• _SOURCE PASSAGE_:
Follow these tips to keep your family safe from food-borne illness this holiday weekend.
Posted at 11:42 AM, Jul 02, 2022
and last updated 2022-07-02 14:42:00-04

(KERO) — An estimated 48-million people get sick from food-borne illnesses every year in the U.S according to the CDC and can range from mild to severe.

So if you're planning to cookout this July 4th holiday, experts urge you to keep food safe.

"It is something that can be quite serious and it is fairly preventable," said, Meredith Carothers with the USDA

Carothers adds there are four steps to food safety. The first is clean, make sure your hands, utensils and plates you bring to the grill aren't contaminated.

"The plate you bring out your raw burgers to the grill on cannot be used to put your cooked burgers onto...That's called cross-contamination where the bacteria from the raw meat and poultry products can go onto the cooked foods and if you eat that, that could make you sick," said Carothers

Keep those raw meats and poultry away from foods that are ready to eat and make sure you cook to a safe internal temperature. That varies depending on the meat, but a food thermometer can help with that.

"Putting it in the thickest part of your food if you're cooking something like a burger, or a sausage going through the side to make sure you're really getting into the middle," explained Carothers

Another tip is to make sure your foods stay at a safe temperature and not out too long.

"We have what's called a two-hour rule. That's the amount of time you can safely leave your foods out at room temperature or in that temperature range before they start to potentially become unsafe," noted Carothers

If cooking outside in temperatures above 90 degrees, that time reduces to one hour before food is either unsafe or needs to go back into the refrigerator

The USDA also suggests keeping your food on ice to keep it cold and out of the danger zone.

• _EXCERPTED RECORDS_:
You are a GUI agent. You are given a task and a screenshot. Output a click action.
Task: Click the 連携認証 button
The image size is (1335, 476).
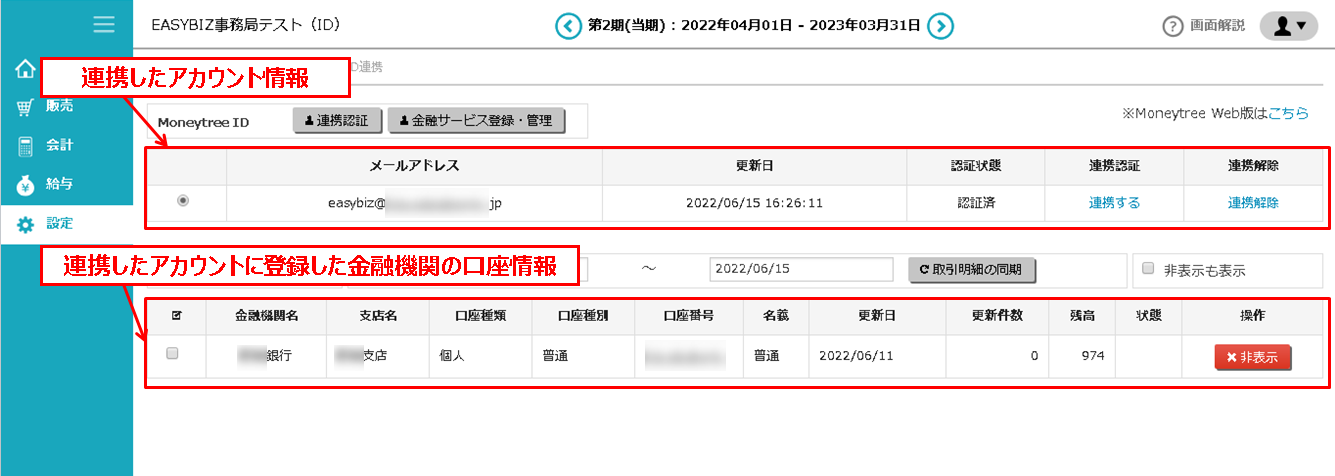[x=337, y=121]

==

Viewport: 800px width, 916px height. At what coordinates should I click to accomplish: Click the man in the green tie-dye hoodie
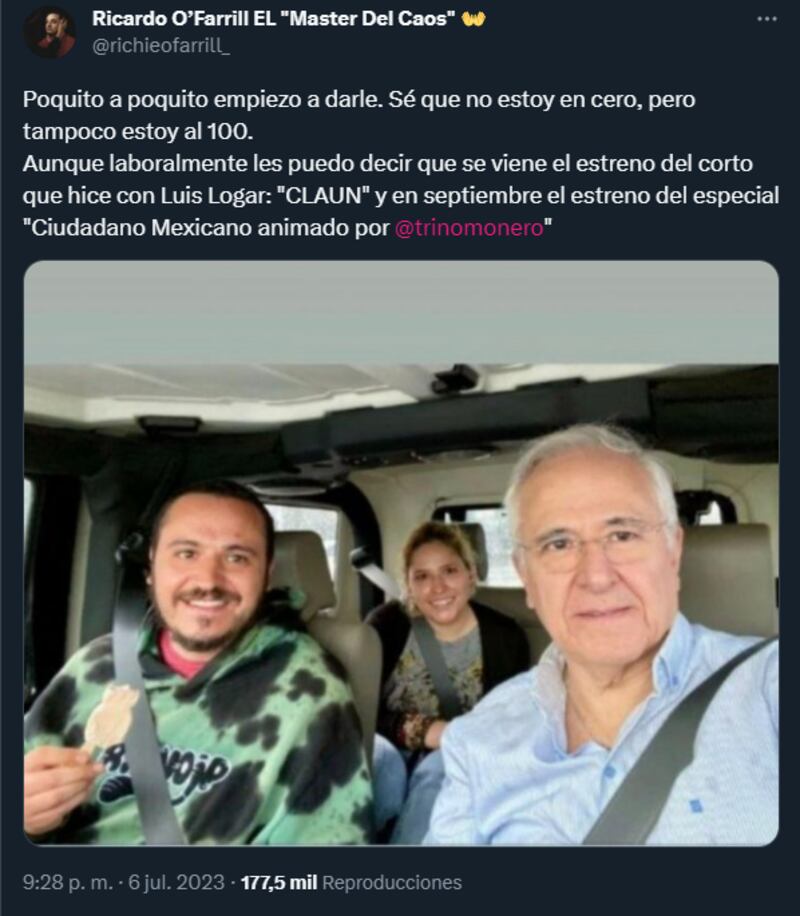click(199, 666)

--

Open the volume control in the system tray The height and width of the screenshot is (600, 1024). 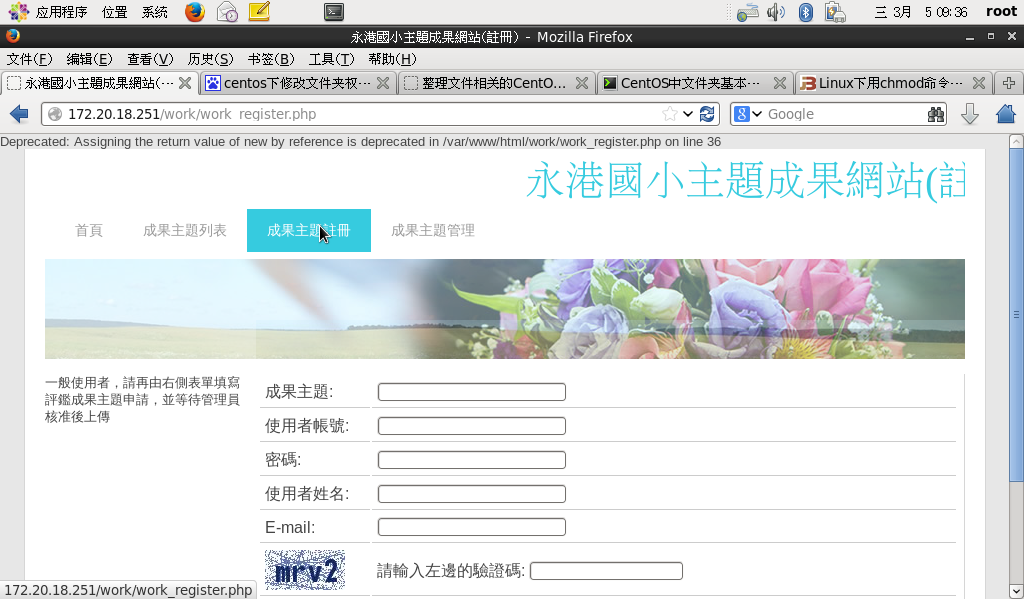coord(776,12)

• _WHAT NEEDS TO BE DONE_: From the food safety article, list every item it says to make sure is not contaminated when bringing things to the grill. The records have no connection to the food safety article.

• _WRITTEN ANSWER_: Hands, utensils, plates